Extracted data:
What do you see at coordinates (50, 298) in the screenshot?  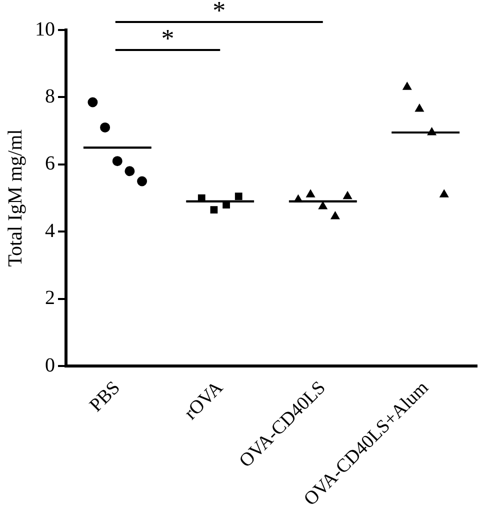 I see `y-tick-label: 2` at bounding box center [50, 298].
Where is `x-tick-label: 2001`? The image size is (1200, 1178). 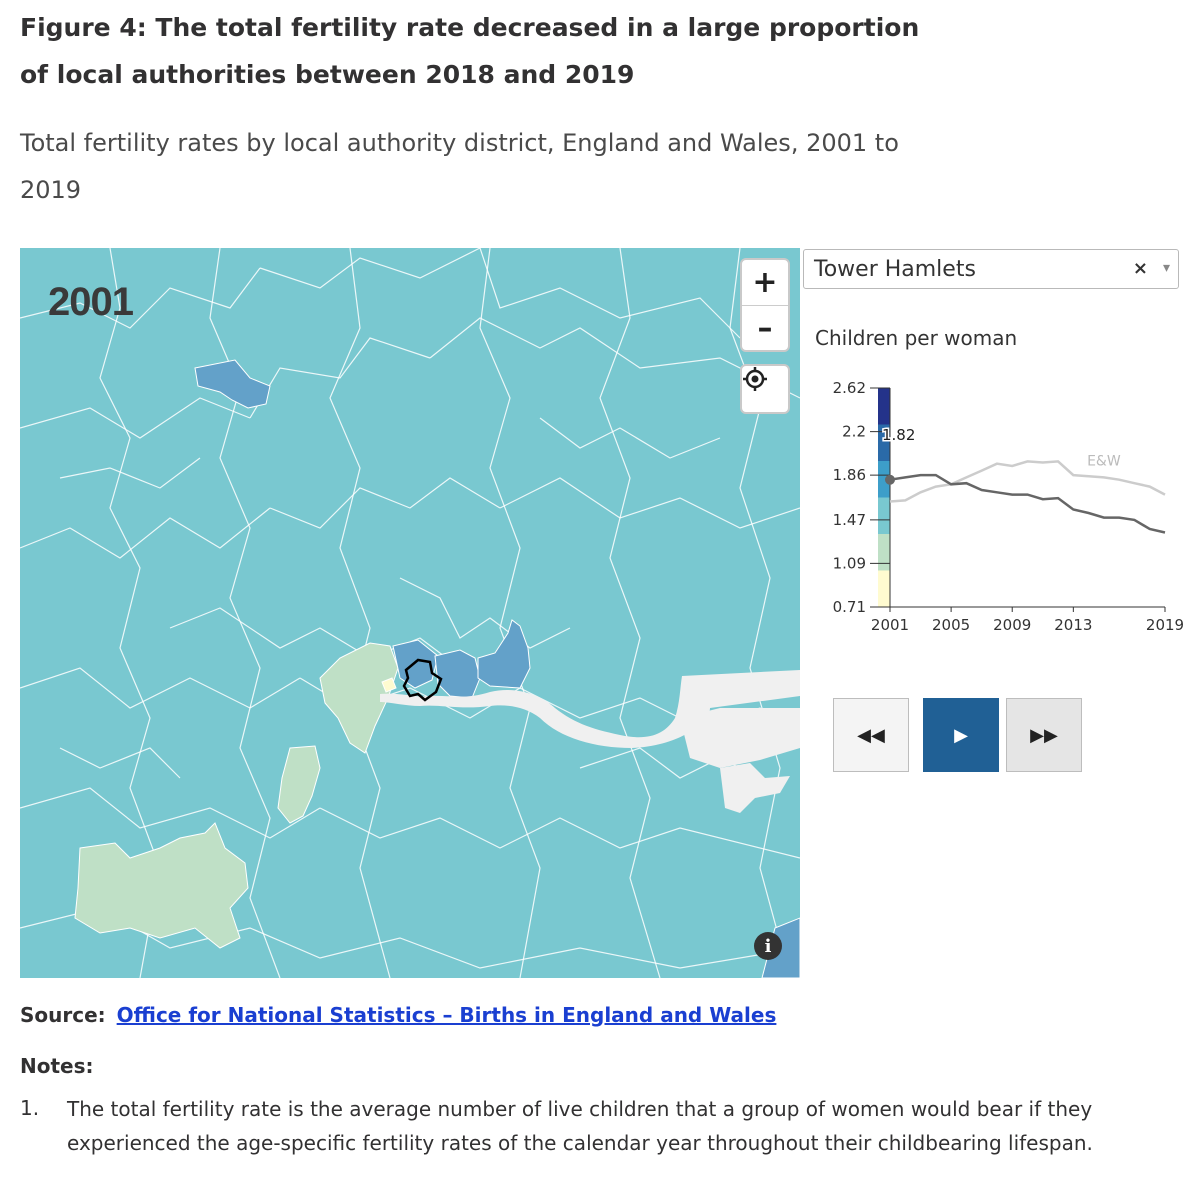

...

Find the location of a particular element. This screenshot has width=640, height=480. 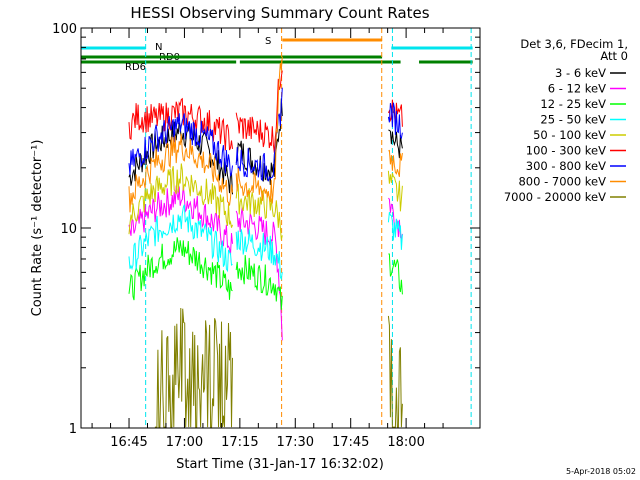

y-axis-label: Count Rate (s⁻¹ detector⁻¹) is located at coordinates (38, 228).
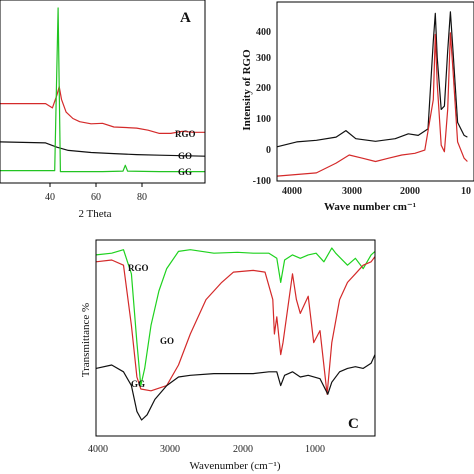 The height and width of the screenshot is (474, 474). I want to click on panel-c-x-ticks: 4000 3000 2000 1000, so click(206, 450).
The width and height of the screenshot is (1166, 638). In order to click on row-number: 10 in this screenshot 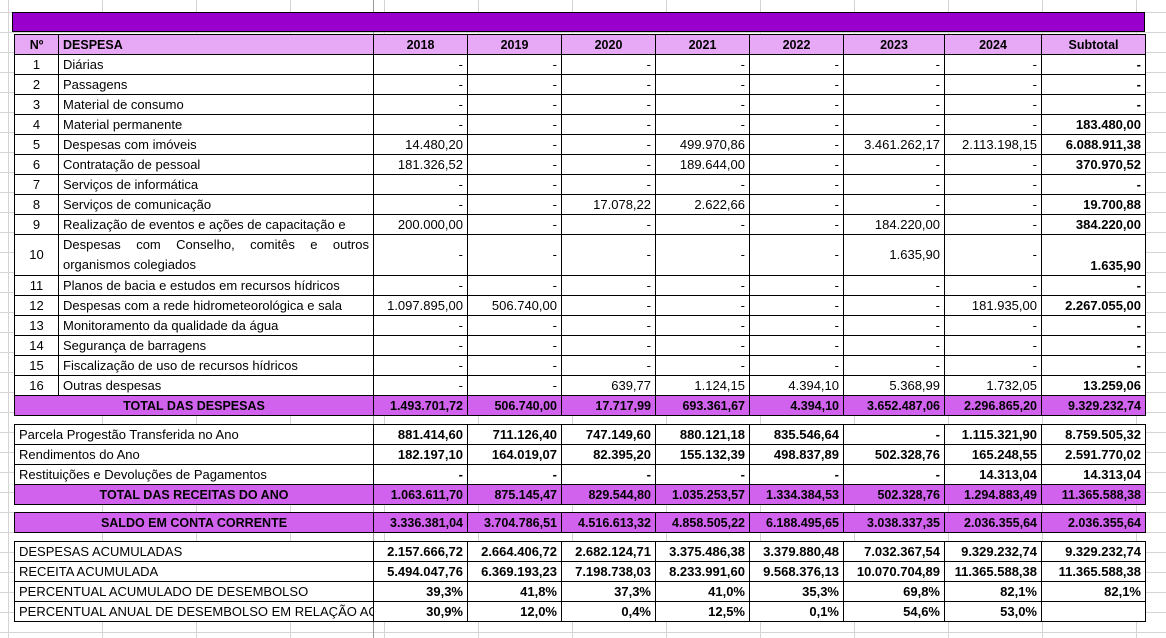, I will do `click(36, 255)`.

* * *

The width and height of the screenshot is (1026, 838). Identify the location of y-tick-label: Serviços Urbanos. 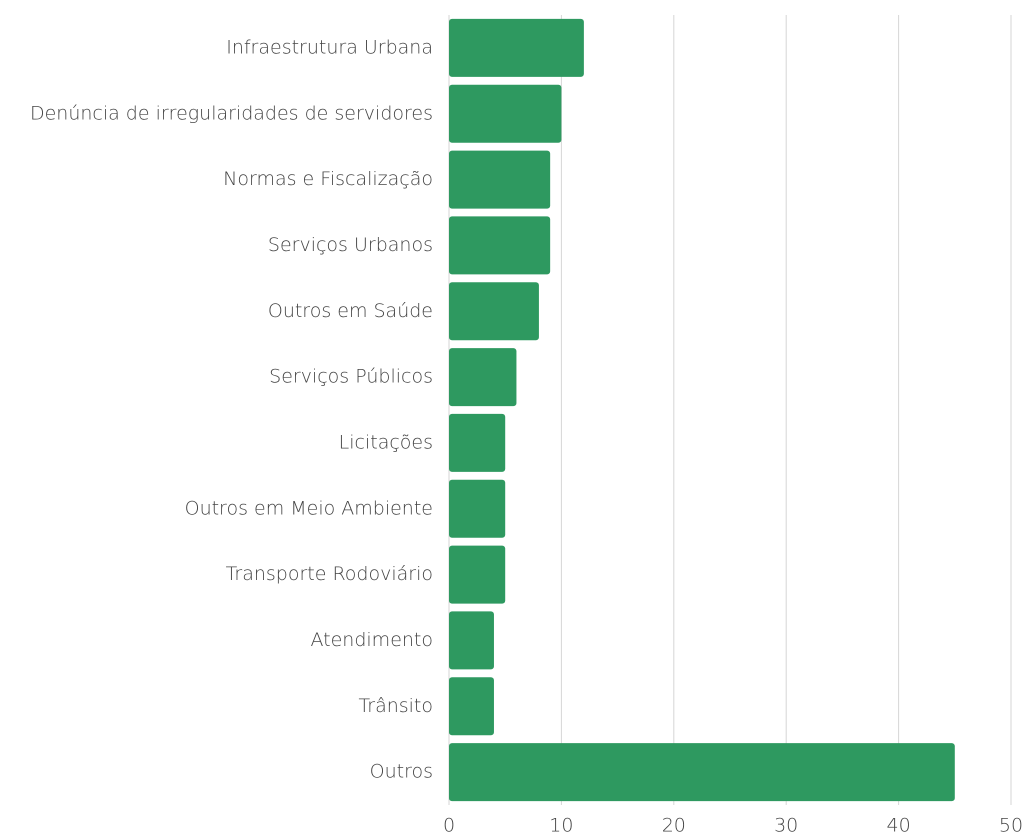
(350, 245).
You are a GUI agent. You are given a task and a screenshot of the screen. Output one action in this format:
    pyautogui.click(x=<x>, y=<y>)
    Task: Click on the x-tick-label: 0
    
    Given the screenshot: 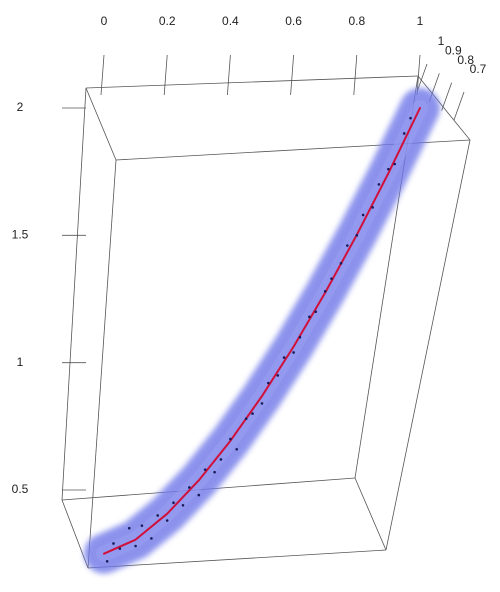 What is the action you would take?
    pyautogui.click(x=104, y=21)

Requirement: Reproduce the listing lines between the line holding "The width and height of the screenshot is (1026, 838)." and the line holding "(350, 245).", inclusive, requests included, scaling every coordinate in the answers by 1.6 and rounding to whole numbers, with halves rounded up. Omit the pictures from your output.

Problem solution:
The width and height of the screenshot is (1026, 838). Identify the location of y-tick-label: Serviços Urbanos. 
(560, 392).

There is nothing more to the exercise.